Many have praised and criticised Casino Royale for breaking from the established style, but most of what Campbell does in that film is already present in GoldenEye. The way Meheux's camera is choreographed perfectly with Brosnan's movements as he slips into the Russian facility in the pre-title sequence is subtle yet striking. Like Leone, Campbell makes sure that his anti-heroes do, not talk, and while Daniel Craig benefits from this parred down approach, the same is true of Brosnan in his debut.

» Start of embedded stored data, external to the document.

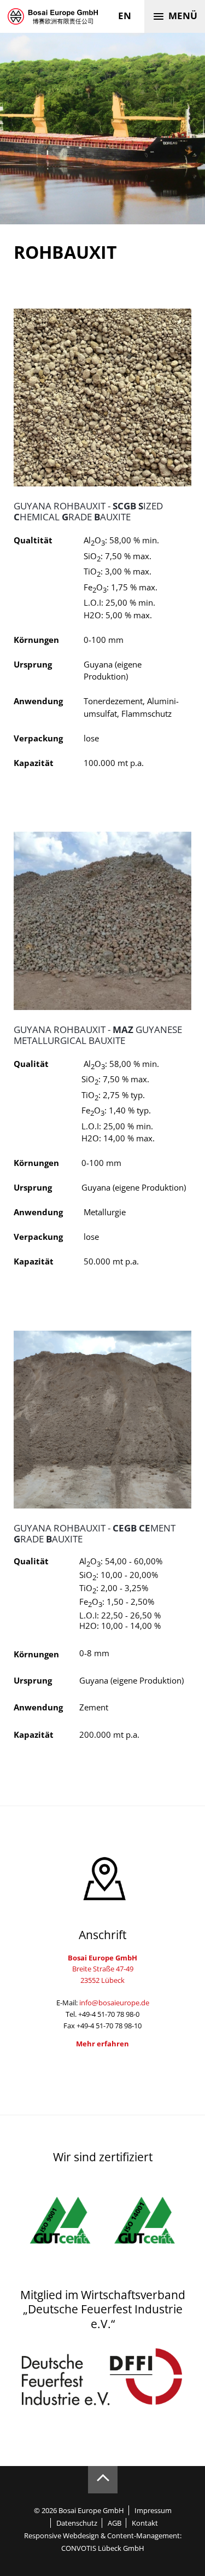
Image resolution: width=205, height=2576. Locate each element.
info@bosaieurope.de (114, 2003)
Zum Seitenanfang (103, 2479)
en (124, 15)
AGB (114, 2523)
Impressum (152, 2510)
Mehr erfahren (102, 2044)
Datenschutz (76, 2523)
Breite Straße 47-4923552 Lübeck (102, 1969)
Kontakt (144, 2523)
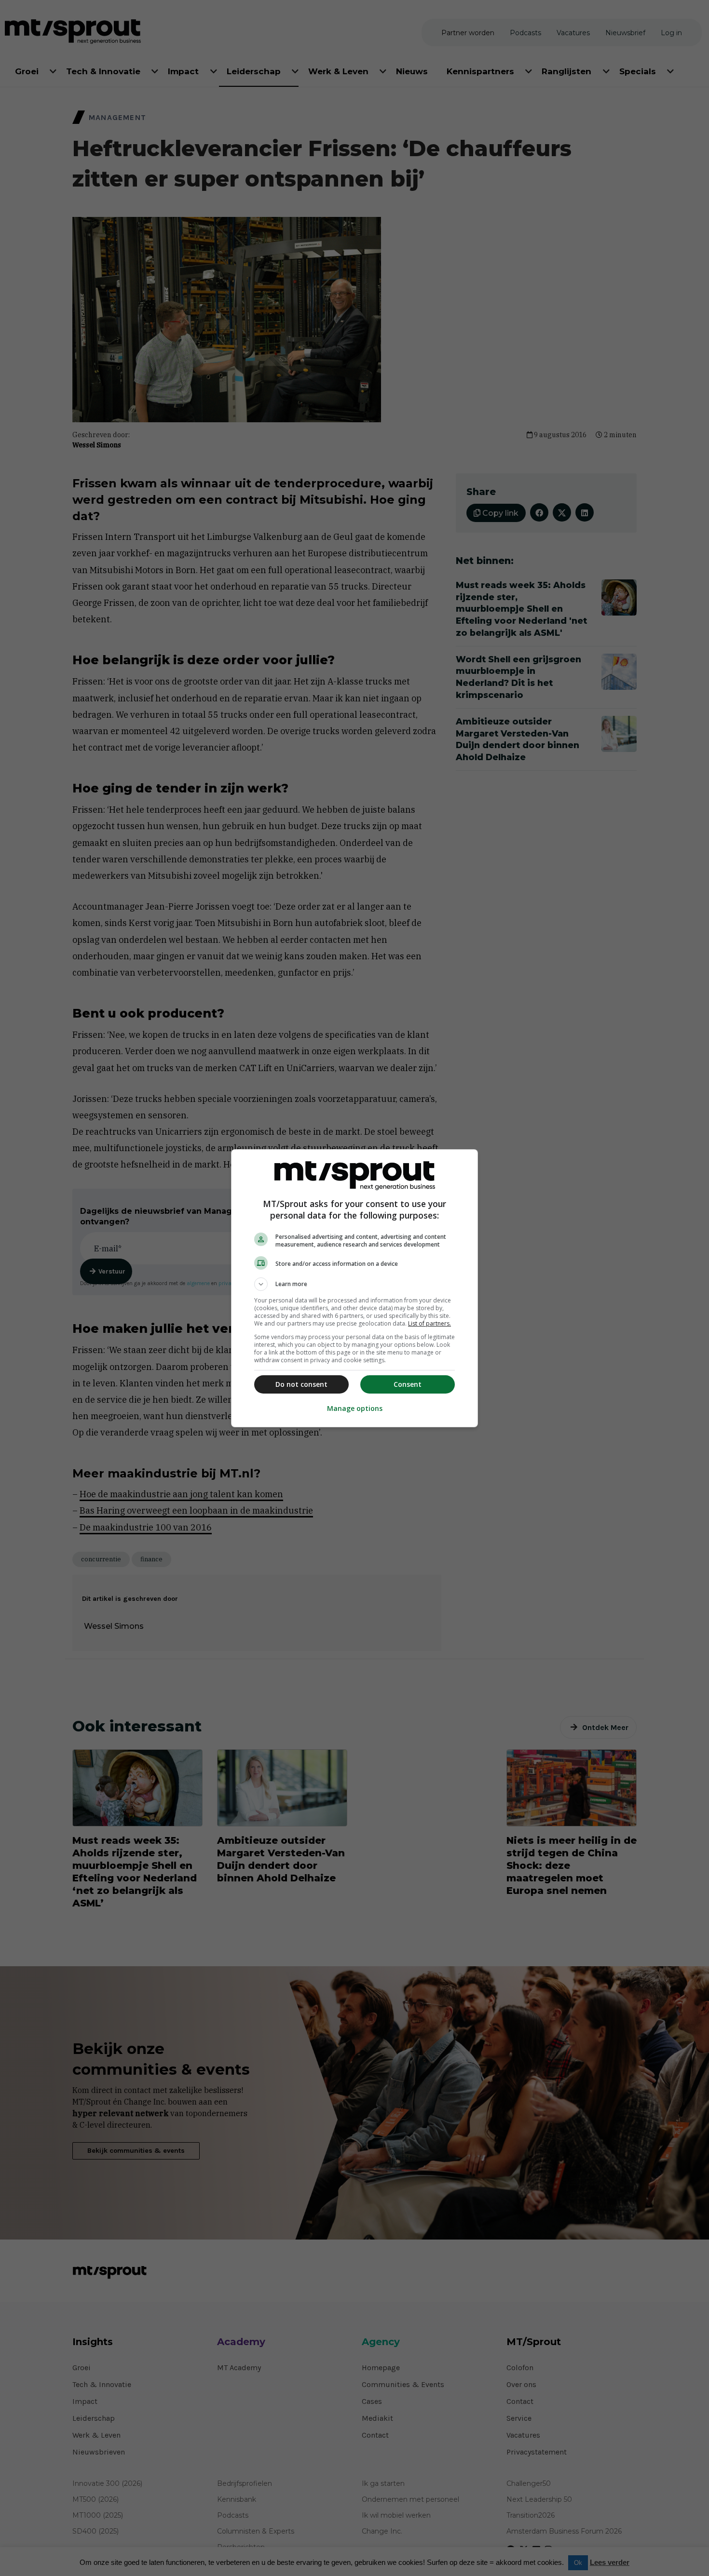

Brosnan is far less flippant than in the rest of his tenure, and his best comedic moment isn't even verbal: sneaking onto the yacht where Xenia Onatopp is staying, Bond runs into a sailor who he subdues with the aid of a handy towel. In only a few seconds, Brosnan goes from Mr. Smooth to professional killer -- locking the towel around the sailor's neck and throwing him down a stairwell. One beat to take in his handiwork, then a quick wipe of the brow with the towel and then he's back on task.

Brosnan's more subdued and athletic performance is a clear foreshadowing of the physicality Campbell would lend Craig's portrayal over a decade later. Just check out that final close quarters brawl between 007 and 006. You could swap out Brosnan for Craig and it would feel exactly the same.

The Mask of Zorro (1998)

Written by the same team as Pirates of the Caribbean, Campbell's first stab at Zorro remains one of the best old school adventure movies ever made. The cast are on form, the script is fast and funny, and the action is excellent.

And like his Bond flicks, Mask of Zorro manages to feel contemporary without losing that old-school flair. Campbell does not go for unusual camera speeds or lighting effects -- he just pares everything down to the essentials. It always feels like the camera is in the right place, the cut to another angle well timed, the camera move seamless and un-showy.

It's a story-driven approach that works well for the films highlighted here, but works less well when the material Campbell is working with is not so strong. There are a few strong directorial moments in his other works, but Campbell's style and approach cannot make up for a good script. It would take him almost another decade to find another strong showcase for his talents.

Casino Royale (2006)

One of the best action films of the last 15 years. I've written way too much about how great Casino Royale is, so I'll try to keep this short and sweet. This movie has everything a great action movie should have: Great action. Believable characters. A genuinely affecting love story. Granted, the movie feels like 3 movies stapled together, yet Campbell's sure hand pulls the whole thing together.

Final thoughts
I recently wrote an article on underrated action directors and I included Campbell. I'm hoping he puts a few more notches on his belt so that he can get away from the 'underrated tag'. Now in his 70s, that hope is probably a bit of a pipe dream. At the moment, he is in the middle of shooting The Foreigner with Jackie Chan and Pierce Brosnan, and he is set to re-team with Brosnan on an adaptation of Ernst Hemingway's Across the River and Into the Trees.

I've seen a few articles ridiculing the choice of Campbell, but I feel like his approach might be a good match up with Hemingway's economical style. Granted, it is not an action film, and the only real success Campbell has had with non-action material was his work on Edge of Darkness, and that was back in the 80s. However, maybe it will work out. The script is written by some fairly notable people, and when Campbell has a solid foundation story-wise, he is on form.

And if things don't work out, hopefully he has Eon on speed dial so he can jump onto Bond 25/26!